Everybody knows that mergers can be bad for workers, but few know better than the former flight attendants of TWA.
TWA had about 4,000 flight attendants on the payroll when it merged with
in April 2001. About 3,000 stuck around after the merger. Yet today, not a single one of those flight attendants is employed by American.
Instead, the TWA flight attendants -- most of them middle-aged -- were gradually laid off, as the Sept. 11, 2001, attacks triggered a massive restructuring of the airline industry. Now, although some have moved on, many remain on a recall list of 2,517 flight attendants furloughed by American, which has been slower than other carriers to add capacity after downsizing.
A recent survey of some 500 former TWA flight attendants shows just how badly they have fared since losing their jobs. The survey, compiled online by former flight attendants, indicates that 46% of the group has not found full-time employment. About 47% have had their income reduced by 50% or more, while 49% have had to tap their retirement savings.
Additionally, 36% said they have had to move or downsize, and 42% have been diagnosed with a medical condition since being furloughed. Today, 48% of the group is 55 or older.
The survey was cited by Sen. Claire McCaskill (D., Mo.) at a Jan. 24 Senate Commerce Committee hearing on airline consolidation. "I have a great deal of angst over what has happened to the former TWA employees," McCaskill said then.
Falling Off the List
Recently, TWA flight attendants have suffered more misfortune.
After the merger, they were placed at the bottom of the seniority list by the Association of Professional Flight Attendants (APFA), which represents American's flight attendants. As a result, they were first to go when the layoffs began. And now, because the contract limits recall rights to five years (which is standard in the airline industry), they are gradually losing their recall rights.
The first group of 167 TWA flight attendants, laid off in October 2001, fell off the recall list last October. The last group, laid off in July 2003, would fall off in July 2008.
When the merger agreement was reached in 2001, "we were promised our jobs, and seniority was left up to the unions to negotiate," says Roger Graham, an 18-year TWA flight attendant who oversaw the survey and is spearheading efforts to seek redress for the group. "We were promised that a facilitator would be involved in the seniority integration. But that never happened."
"Most of these people had 20 to 40 years of service, and now they are going to lose their jobs to people who had only one or two years of service when the layoffs began," says the 43-year-old Graham, who is now employed at a brokerage firm but who devotes 20 to 25 hours a week to working on behalf of his former co-workers.
At TWA, flight attendants made a series of concessions that eventually reduced their salaries to roughly $30,000 annually, Graham notes. Under American's pay scale, top salary for senior flight attendants is about $46,000 to $50,000 annually. TWA flight attendants were covered by the American pay scales starting in January 2002, but many were laid off before then. By contrast, new hires join American at roughly $16,000 annually.
Seeking a Resolution
American spokesman Tim Smith says the union controls the seniority list, while the contract limits recall rights to five years for all flight attendants. The contract becomes amendable in May 2008.

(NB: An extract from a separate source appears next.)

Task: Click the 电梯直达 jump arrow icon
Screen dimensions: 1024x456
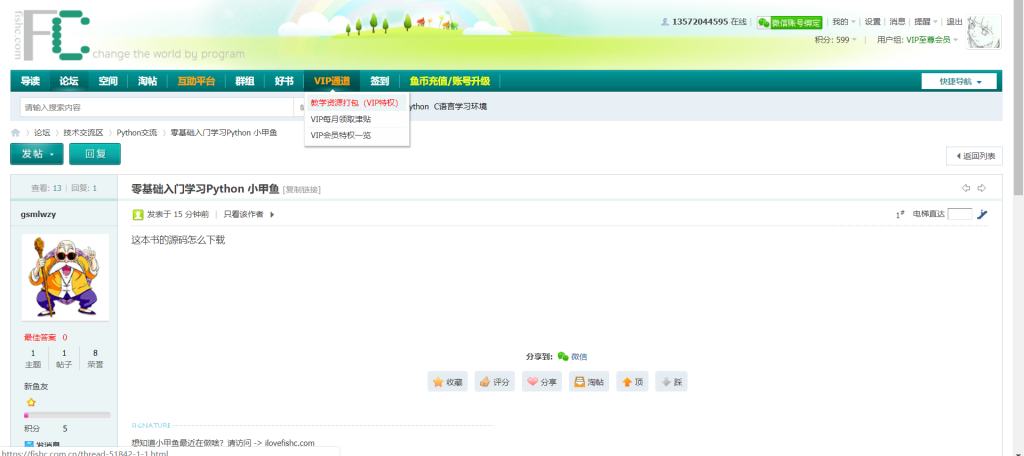Action: click(x=982, y=214)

In September, about three dozen TWA flight attendants picketed the APFA office in Dallas. The union has said that while it regrets the loss of recall rights, it cannot take the risk of reopening contract talks early in order to get the rights extended.
"If we open our contract to amend this language ... all items in the contract would be open for discussion," the union said last month, in a recorded message to members. "Now is not the time for our work group to subject ourselves to the possibility of further concessions while American is just beginning to regain its financial footing."
TWA's flight attendants were members of the International Association of Machinists. The union no longer represents the group, but IAM General Vice President Robert Roach says he met with McCaskill at the commerce committee hearing and asked her to set up a meeting between American, APFA and flight attendants' representatives, including Graham.
"It's not an easy situation," Roach says. "Everybody was promised a job, but then 9/11 came, and American started closing bases and cutting operations. These people were not given seniority, and they went out the door.
"Now it's a matter of collective bargaining, and people are trying to find a resolution," he says. "APFA is motivated to get that done, the senator is motivated and the airline is motivated, so the intent is just to get them all in the same room so they can work it out."